== What you have to do ==
Print only what runs from the line that includes "You are a computer-use" to the end of the listing, word for word, and do not include any pictures.

Top of Data for this exercise

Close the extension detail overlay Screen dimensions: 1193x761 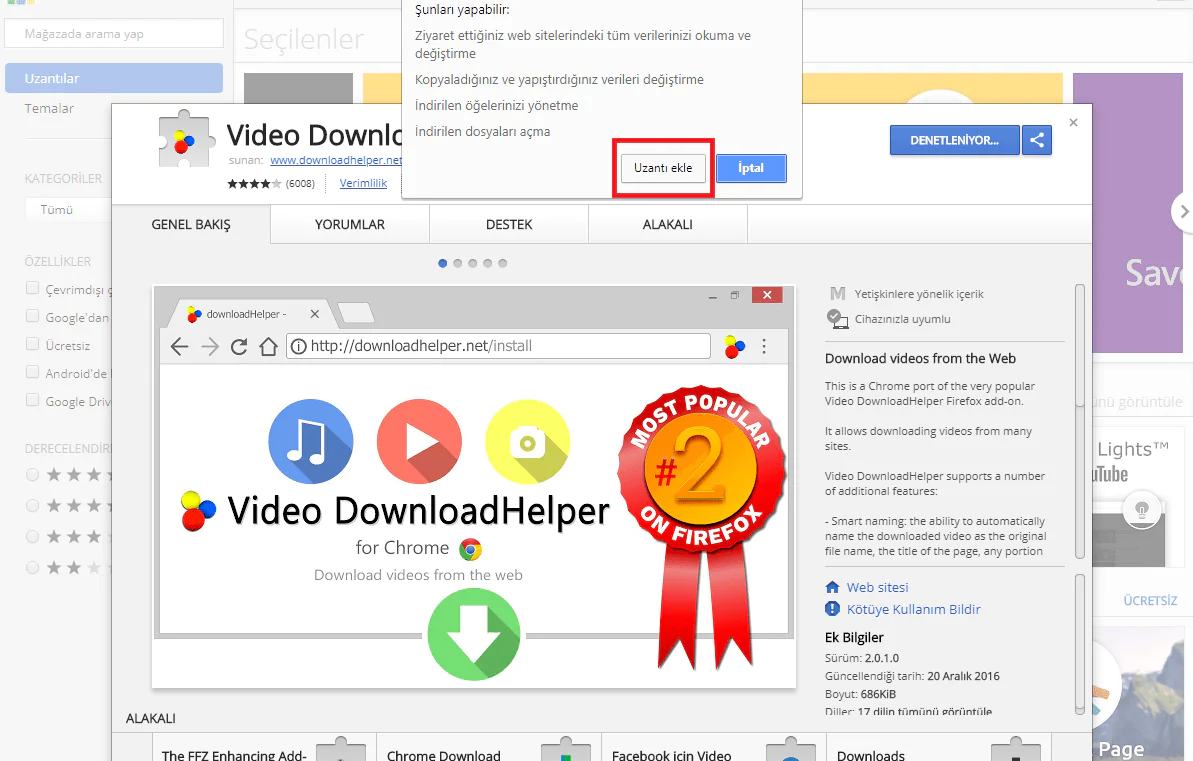pos(1073,123)
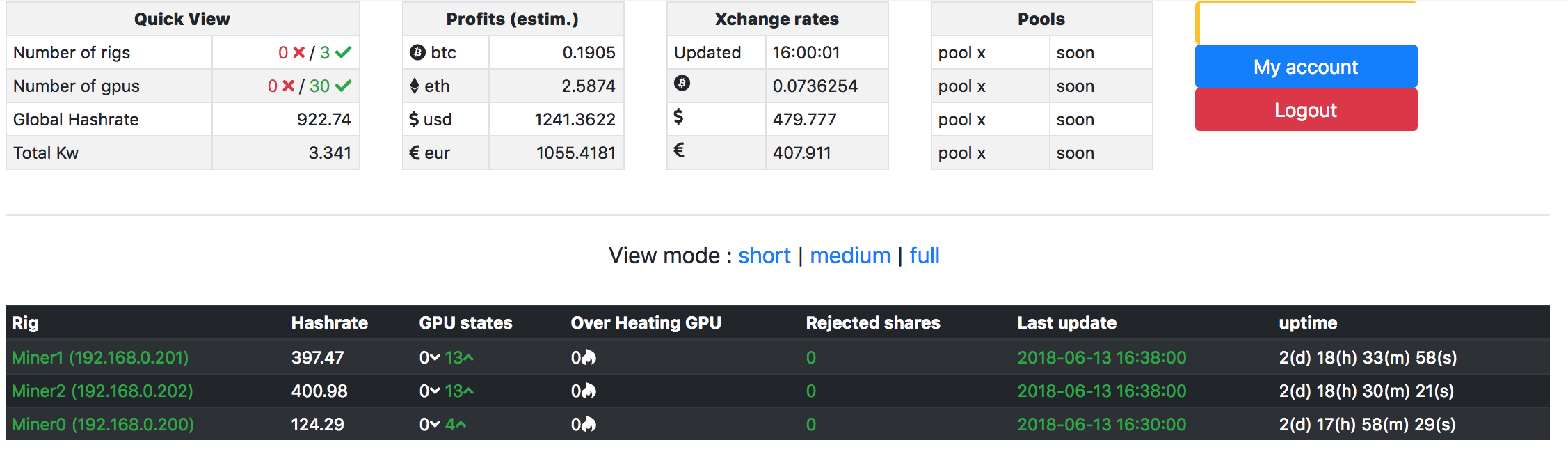Click the green checkmark next to 3 rigs
Image resolution: width=1568 pixels, height=461 pixels.
click(343, 52)
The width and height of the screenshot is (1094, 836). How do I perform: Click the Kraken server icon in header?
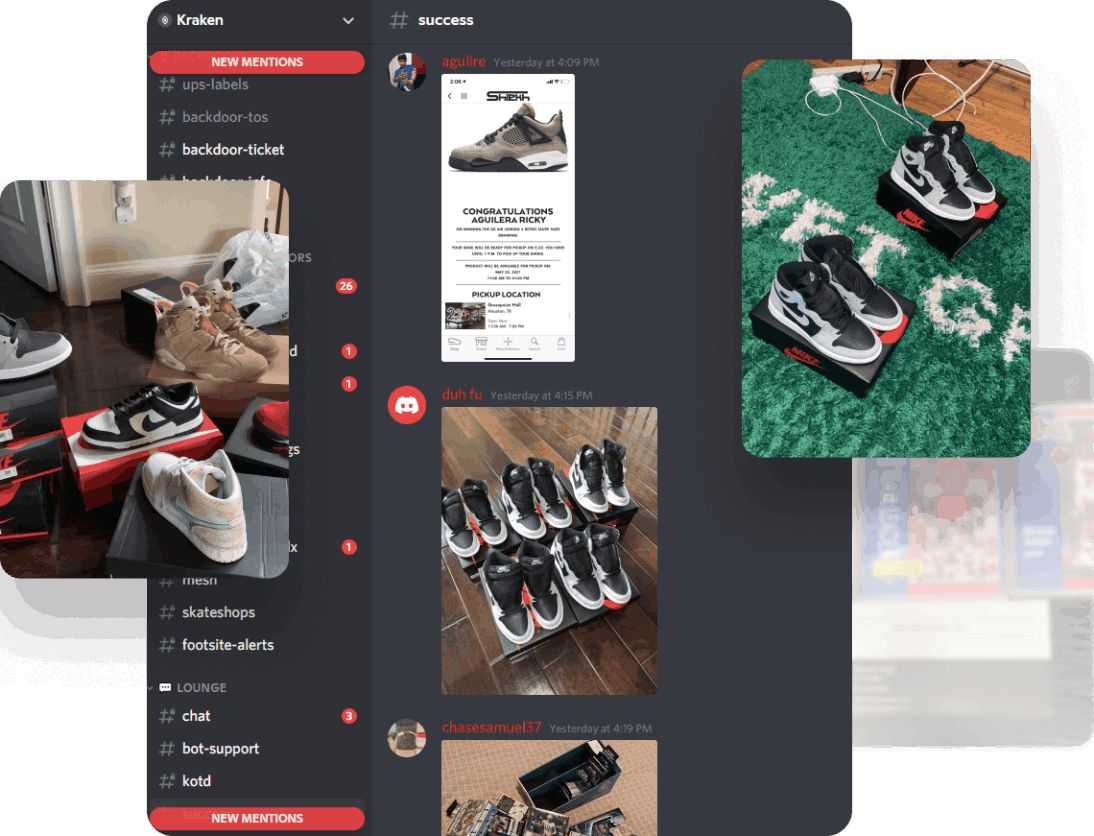[165, 20]
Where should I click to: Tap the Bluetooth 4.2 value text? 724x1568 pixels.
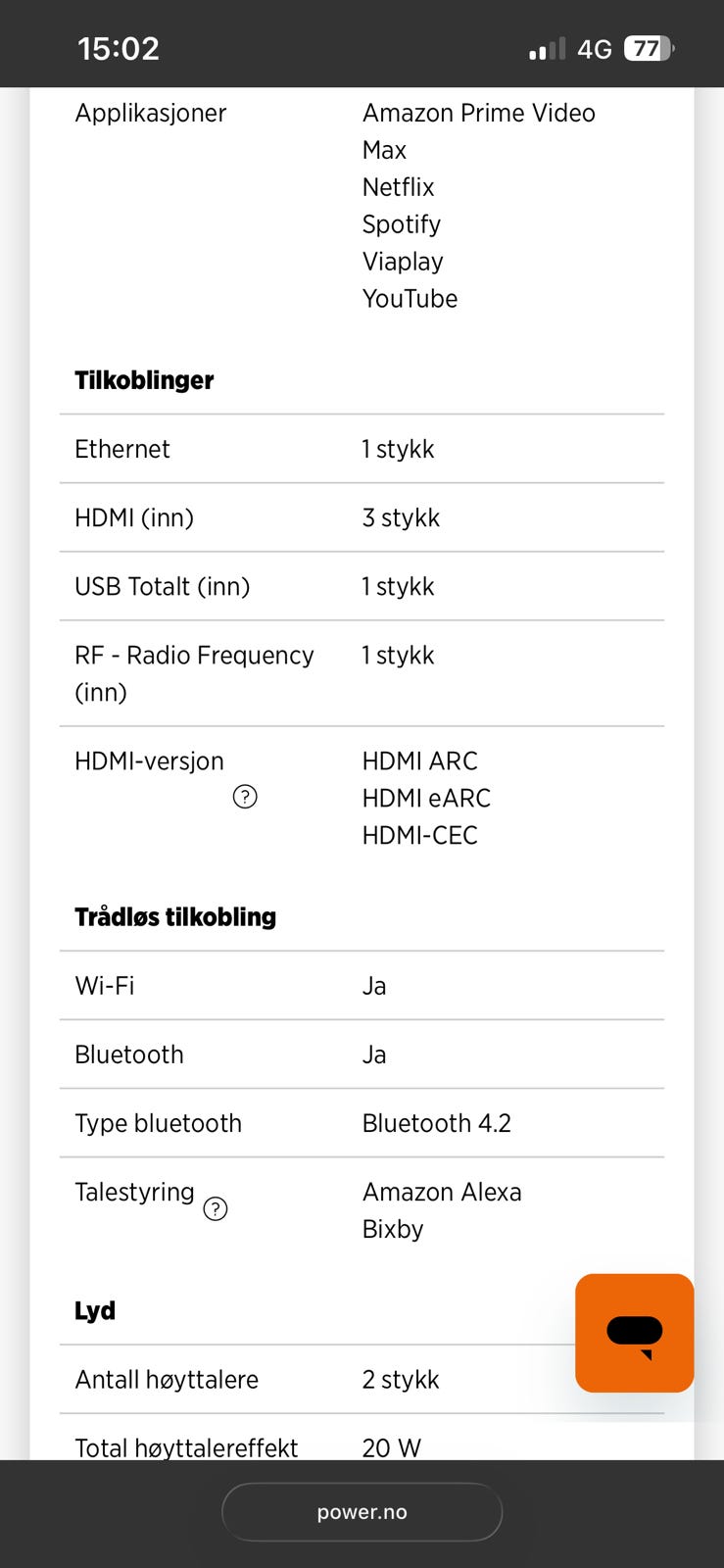pos(437,1123)

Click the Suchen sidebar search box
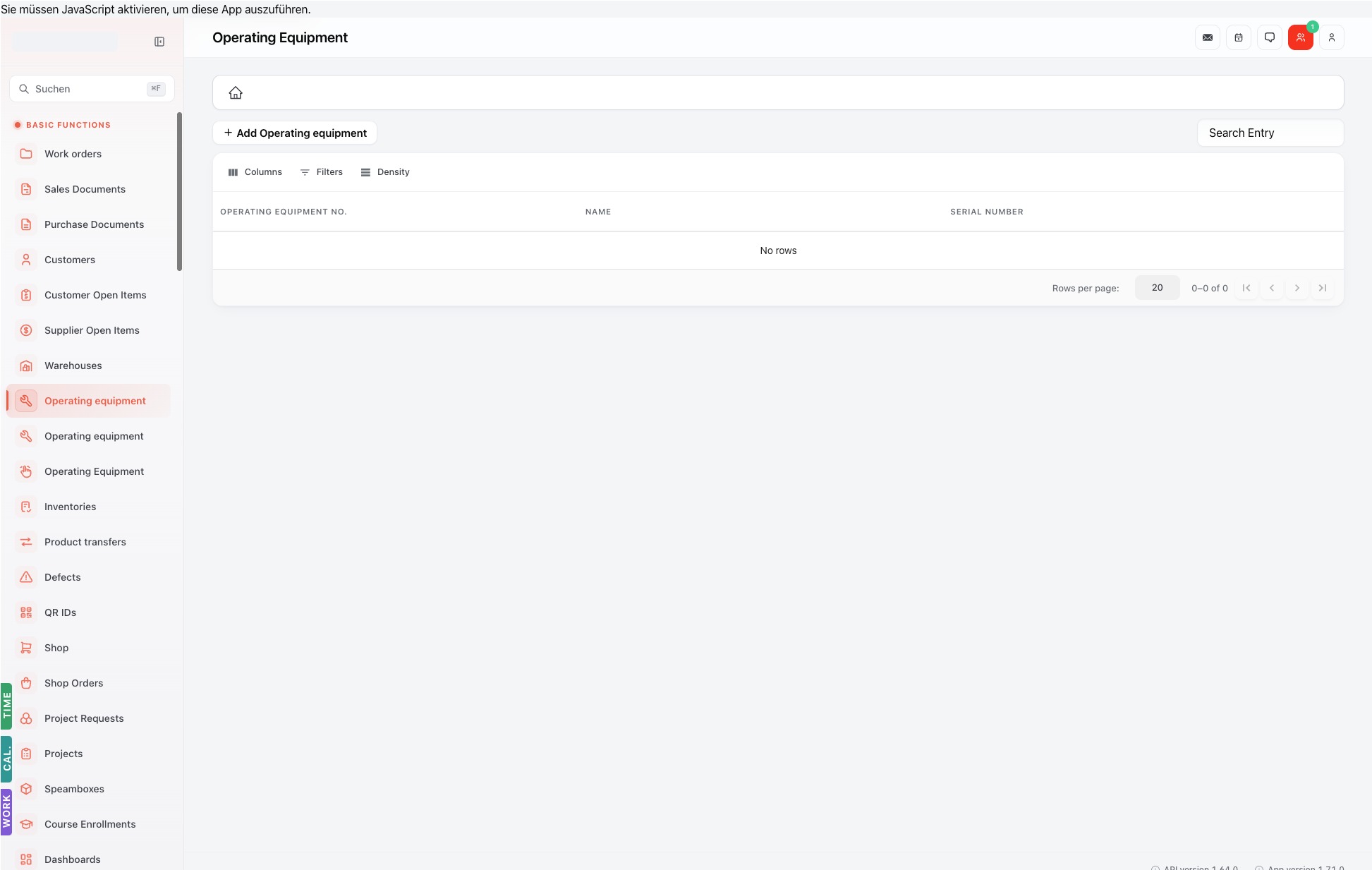coord(92,89)
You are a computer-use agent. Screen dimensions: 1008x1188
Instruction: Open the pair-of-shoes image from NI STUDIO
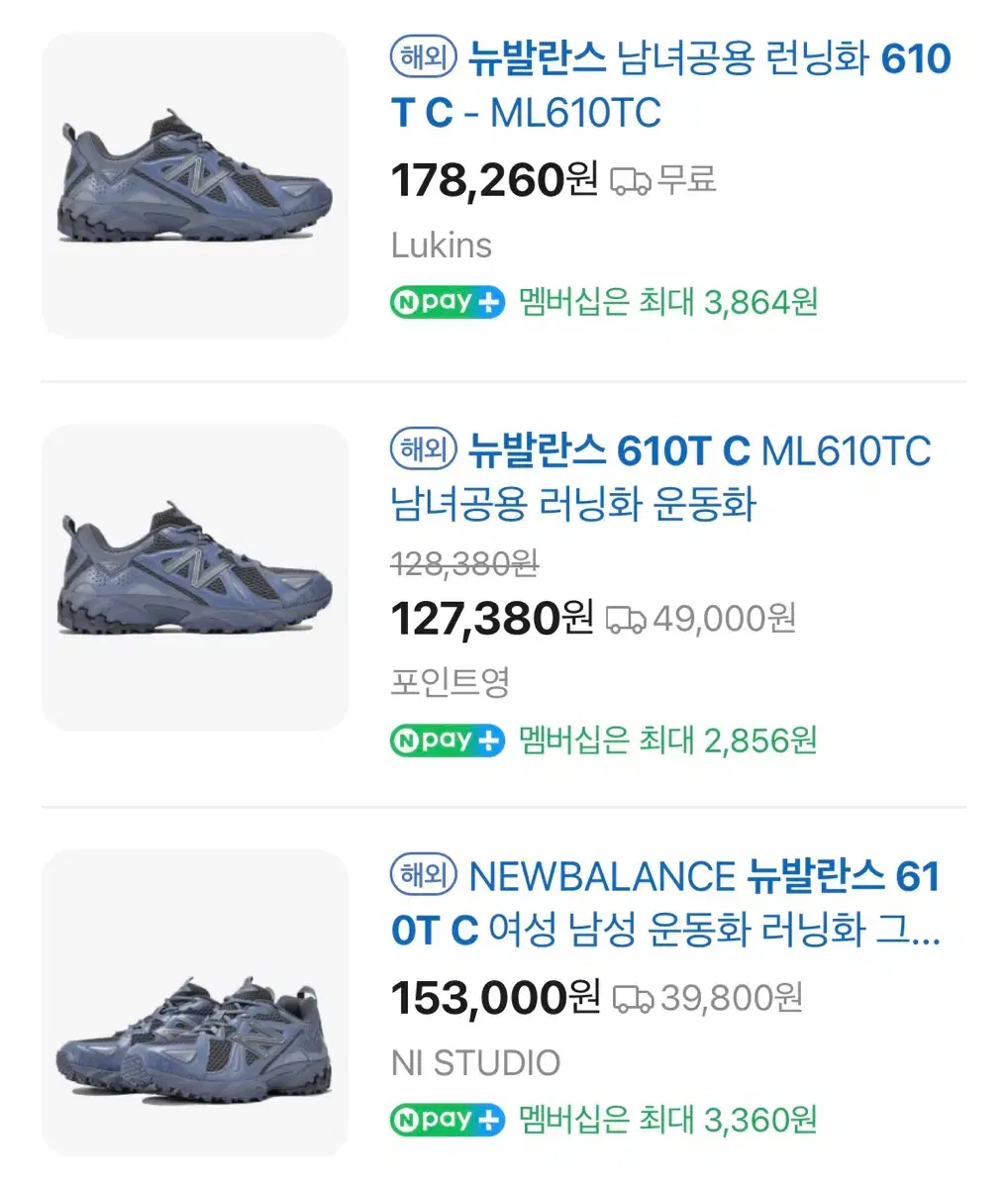click(195, 1002)
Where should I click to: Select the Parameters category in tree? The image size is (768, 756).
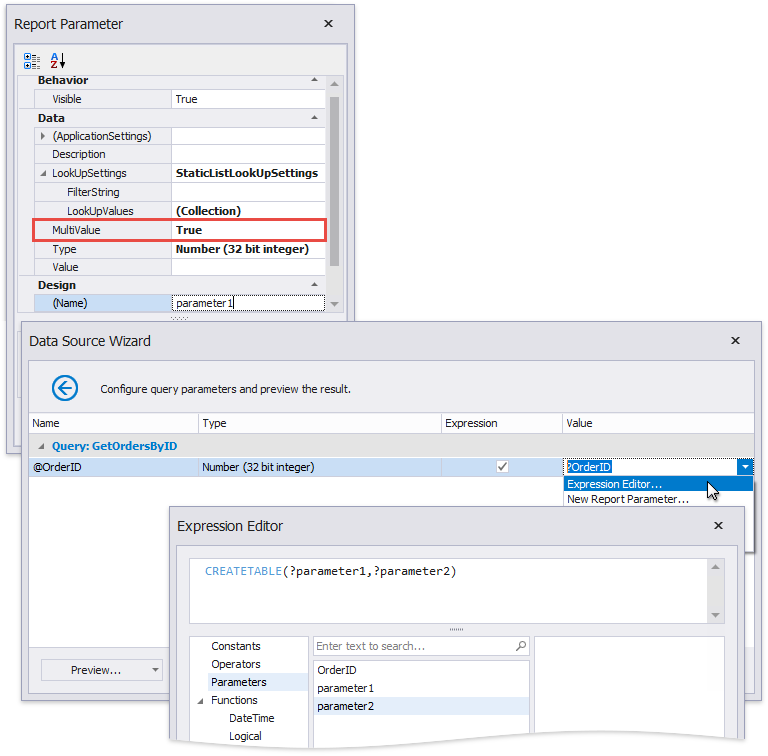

Bottom of Data for this exercise

== Answer to this task ==
You are a computer-use agent. Screen dimensions: 1008x1188
Instruction: Open the pair-of-shoes image from NI STUDIO
click(195, 1002)
Where should I click to: Select the Parameters category in tree? The image size is (768, 756).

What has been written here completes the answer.